══ Records for the exercise ══
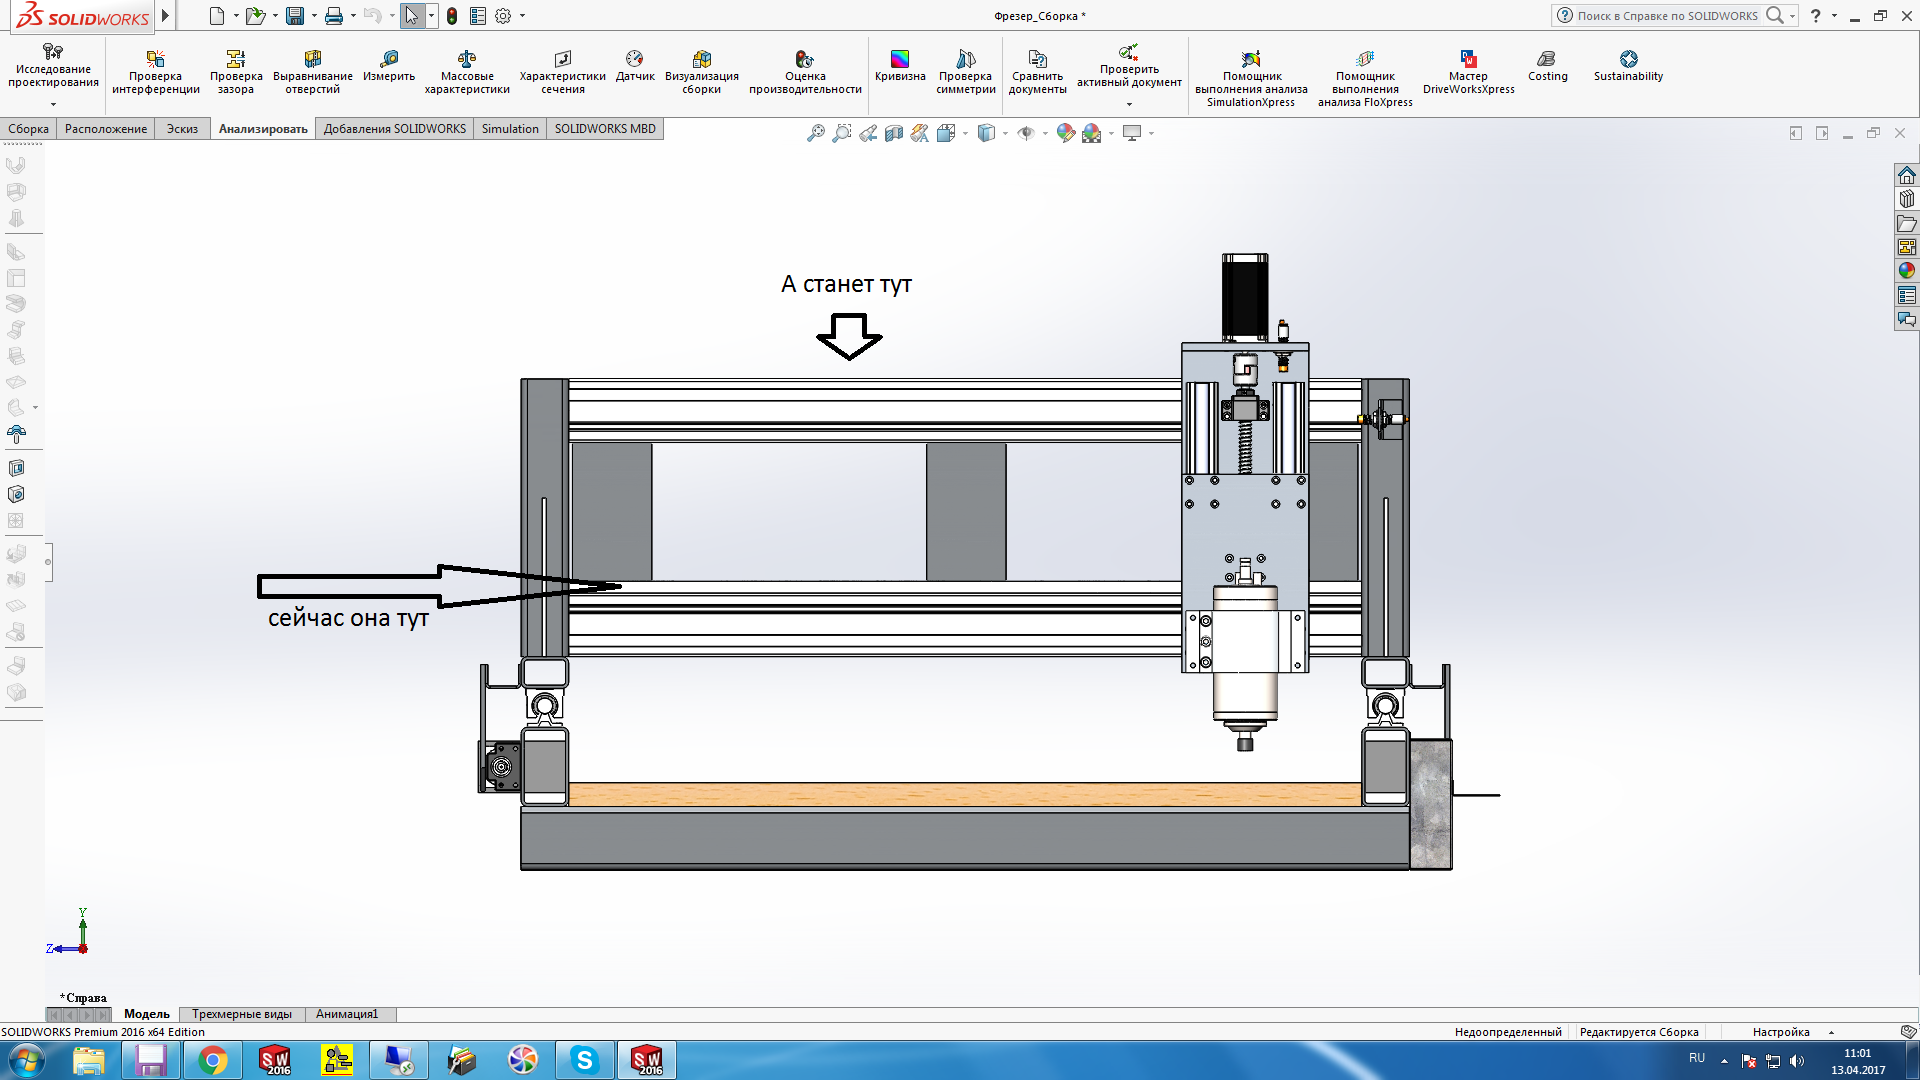The image size is (1920, 1080).
Task: Select the Curvature tool (Кривизна)
Action: pos(899,66)
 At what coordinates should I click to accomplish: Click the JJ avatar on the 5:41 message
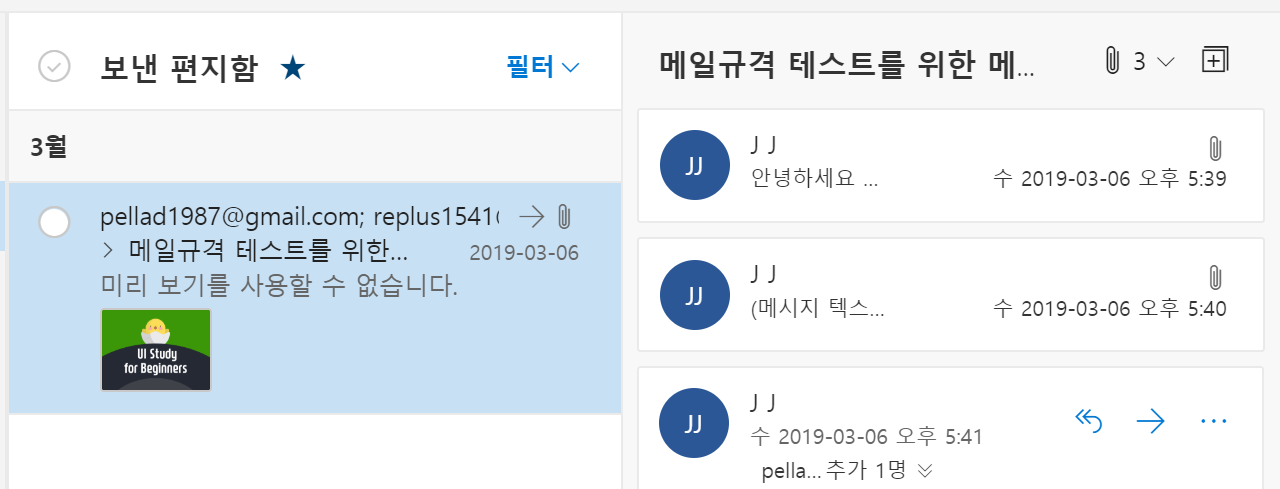click(x=694, y=423)
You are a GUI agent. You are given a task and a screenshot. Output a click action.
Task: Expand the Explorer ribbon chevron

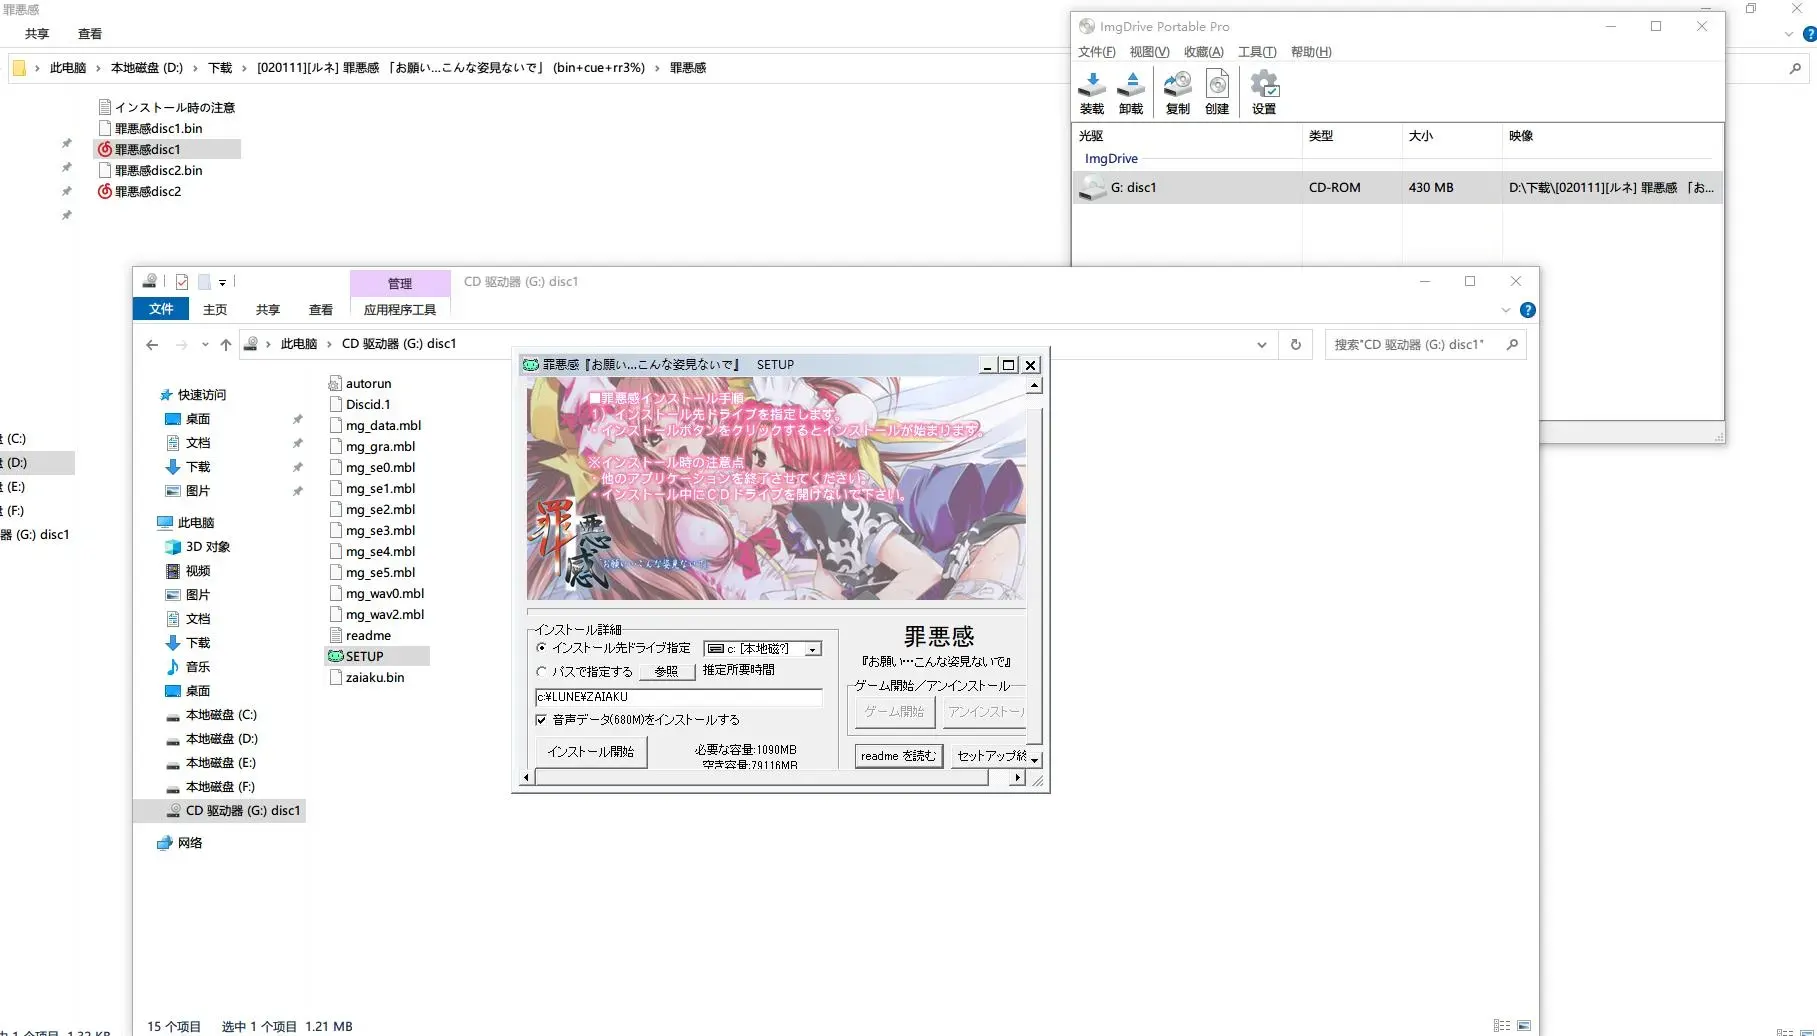pos(1505,310)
═══
- _What is asked_: Render the material above as a Markdown table with the columns Row and Line, giving each non-blank line its own numbered row. Leave the pictures out.

- _Written solution_:
| Row | Line |
|---|---|
| 1 | The image size is (1920, 1080). |
| 2 | Task: Select the Curvature tool (Кривизна) |
| 3 | Action: pos(899,66) |
| 4 |  At what coordinates should I click to accomplish: Click the JJ avatar on the 5:41 message |
| 5 | click(x=694, y=423) |
| 6 | You are a GUI agent. You are given a task and a screenshot. Output a click action. |
| 7 | Task: Expand the Explorer ribbon chevron |
| 8 | pos(1505,310) |